We will experiment with various models that were previously mentioned in paper. 

* Logistic regression
* Support vector machine
* Decision tree
* Random forest

I will only focus on these 4 models for now. Though i would love to check how a simple ANN would work here.
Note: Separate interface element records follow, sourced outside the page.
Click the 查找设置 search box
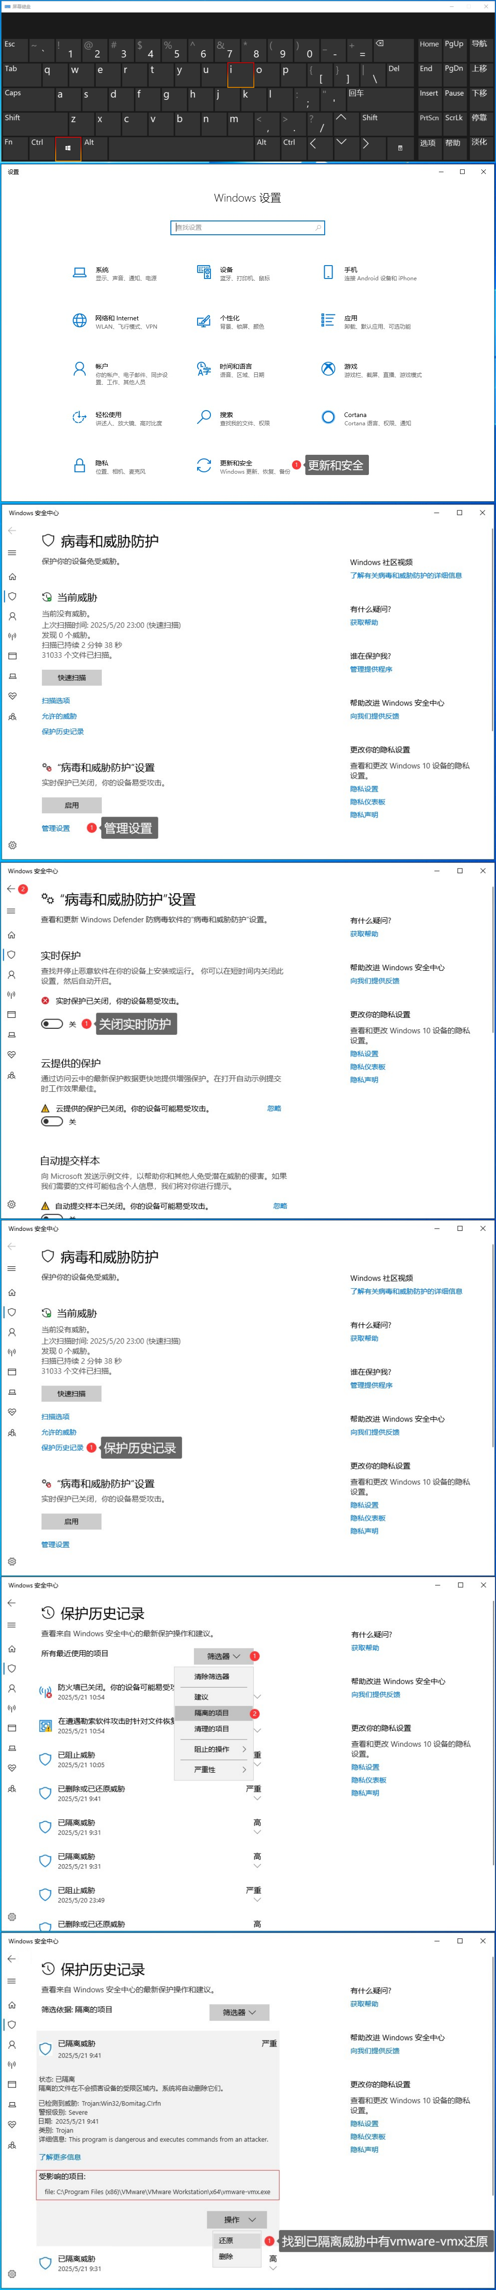Viewport: 496px width, 2290px height. pyautogui.click(x=247, y=228)
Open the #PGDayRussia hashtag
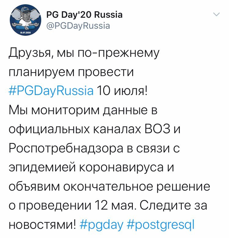 coord(51,91)
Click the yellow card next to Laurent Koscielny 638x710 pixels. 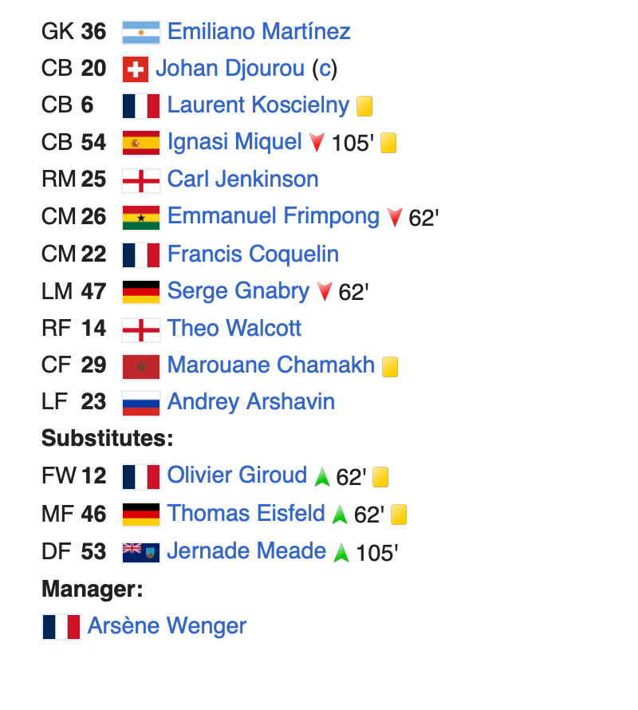pyautogui.click(x=364, y=106)
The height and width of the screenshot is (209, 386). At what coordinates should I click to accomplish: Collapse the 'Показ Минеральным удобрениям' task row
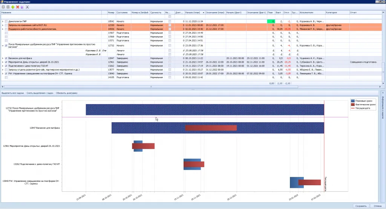[2, 45]
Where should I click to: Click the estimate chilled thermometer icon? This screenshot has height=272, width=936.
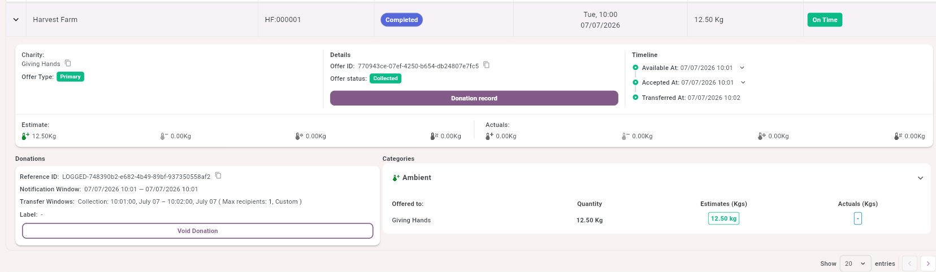point(164,136)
I'll try that afterwards.

Documentation on sklearn for any of the below models
https://scikit-learn.org/stable/modules/generated/sklearn.linear_model.LogisticRegression.html

In [29]:
from sklearn.linear_model import LogisticRegression
from sklearn.svm import SVC
from sklearn.tree import DecisionTreeClassifier
from sklearn.ensemble import RandomForestClassifier

lg = LogisticRegression(multi_class = "multinomial", solver = "lbfgs", max_iter = 1000, random_state = 42)

svm = SVC(kernel ='rbf', decision_function_shape ='ovo', probability = True, random_state = 42)
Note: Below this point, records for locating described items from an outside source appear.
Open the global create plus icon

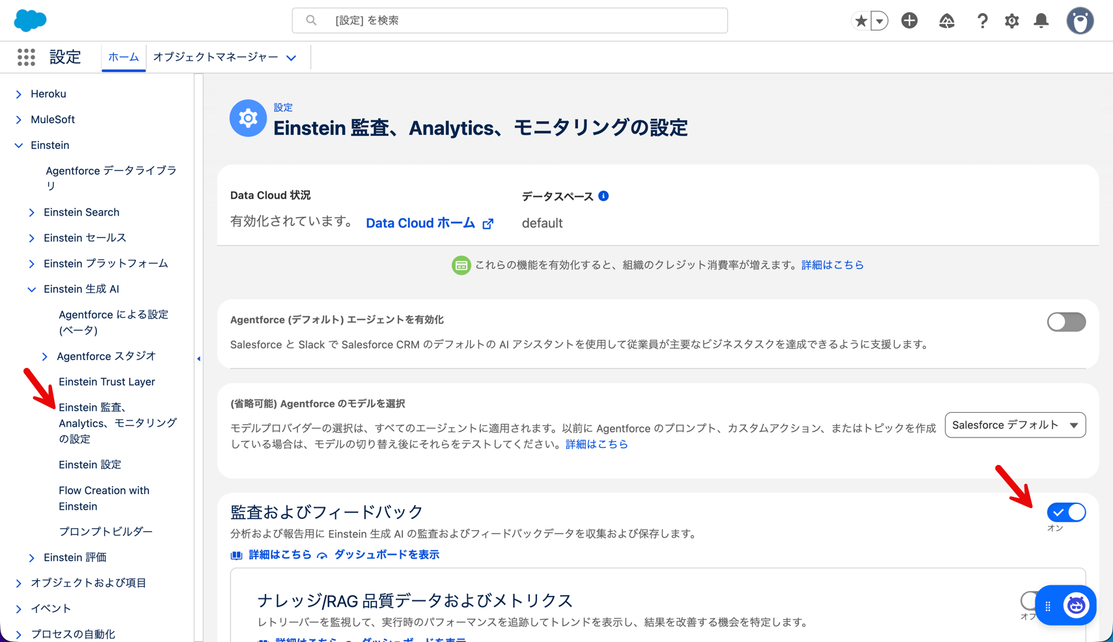[x=909, y=21]
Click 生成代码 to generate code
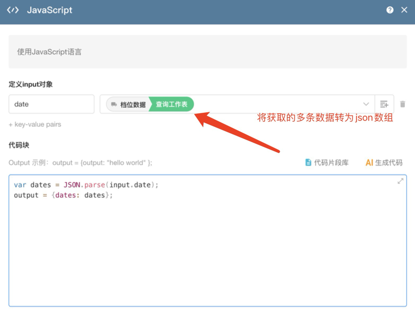415x313 pixels. 389,162
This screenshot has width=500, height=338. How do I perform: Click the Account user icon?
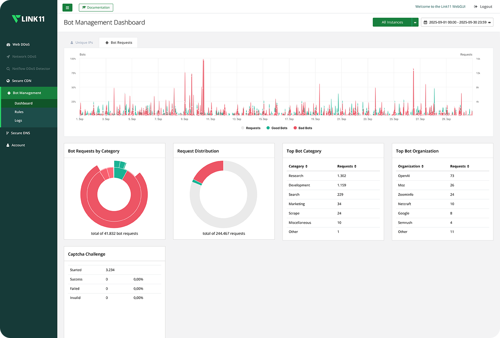[x=8, y=145]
dt = DecisionTreeClassifier(criterion ='gini', max_depth = 5, min_samples_split = 10, 
                            min_samples_leaf = 5, max_features = 'sqrt', random_state = 42)
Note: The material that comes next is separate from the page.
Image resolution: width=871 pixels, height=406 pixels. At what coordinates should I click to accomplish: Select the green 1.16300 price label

rf = RandomForestClassifier(n_estimators = 100, criterion = 'gini', max_depth = 5, min_samples_split = 10, 
                            min_samples_leaf = 5, max_features = 'sqrt', bootstrap = True, random_state = 42)

In the paper, it was stated that they performed 5 KFolds, so we will replicate their approach. 

ROC AUC along with other mentioned metrics will be covered here

In [34]:
from sklearn.metrics import make_scorer, accuracy_score, precision_score, recall_score, f1_score, roc_auc_score
from sklearn.model_selection import KFold, cross_validate

kf = KFold(n_splits = 5, shuffle = True, random_state = 42)

# Define metrics to evaluate
scoring_metrics = {
    'accuracy': make_scorer(accuracy_score),
    'precision': make_scorer(precision_score, average = 'weighted', zero_division=0),
    'recall': make_scorer(recall_score, average = 'weighted', zero_division=0),
    'f1': make_scorer(f1_score, average = 'weighted', zero_division=0),
    'roc_auc': make_scorer(roc_auc_score, multi_class='ovr', response_method = "predict_proba")
}

models  = {"Logistic Regression": lg, 
           "Support Vector Machine": svm, 
           "Decision Tree": dt, 
           "Random Forest": rf
}

model_data_mapping = {
    'Logistic Regression': X_train_scaled,
    'Support Vector Machine': X_train_scaled,
    'Decision Tree': X_train,
    'Random Forest': X_train
}

Now lets check the metrics

In [35]:
for model_name, model in models.items():

    X_train_to_use = model_data_mapping[model_name]
    
    results = cross_validate(model, 
                             X_train_to_use, 
                             y_train, 
                             scoring = scoring_metrics,
                             return_train_score = True,
                             cv = kf)
    print("------------------------------------------------------")
    print(model_name)
    for metric in scoring_metrics.keys():
            print(f'Mean train {metric}:', np.mean(results[f'train_{metric}']), '±', np.std(results[f'train_{metric}']))
            print(f'Mean test {metric}:', np.mean(results[f'test_{metric}']), '±', np.std(results[f'test_{metric}']))

------------------------------------------------------
Logistic Regression
Mean train accuracy: 0.7176470588235294 ± 0.010685824779167581
Mean test accuracy: 0.628235294117647 ± 0.021820278812931068
Mean train precision: 0.7137715549459933 ± 0.009994613394817947
Mean test precision: 0.6346294513584386 ± 0.016375364642513202
Mean train recall: 0.7176470588235294 ± 0.010685824779167581
Mean test recall: 0.628235294117647 ± 0.021820278812931068
Mean train f1: 0.7141321948311611 ± 0.01008676011818872
Mean test f1: 0.6264786751157274 ± 0.018573953162226077
Mean train roc_auc: 0.9092337235320909 ± 0.005358305500420103
Mean test roc_auc: 0.8598573511351006 ± 0.021712265716621503
------------------------------------------------------
Support Vector Machine
Mean train accuracy: 0.8023529411764706 ± 0.005060191333554468
Mean test accuracy: 0.5999999999999999 ± 0.034899757586332535
Mean train precision: 0.8076762897810934 ± 0.004279107619041377
Mean test precision: 0.5951572225624752 ± 0.06058994

It appears that based on the accuracy metric only, Random Forest can be considered as the best model with a mean test accuracy of 0.6329.
While the worst Model would be Decision Tree, with a mean test accuracy of 0.4847.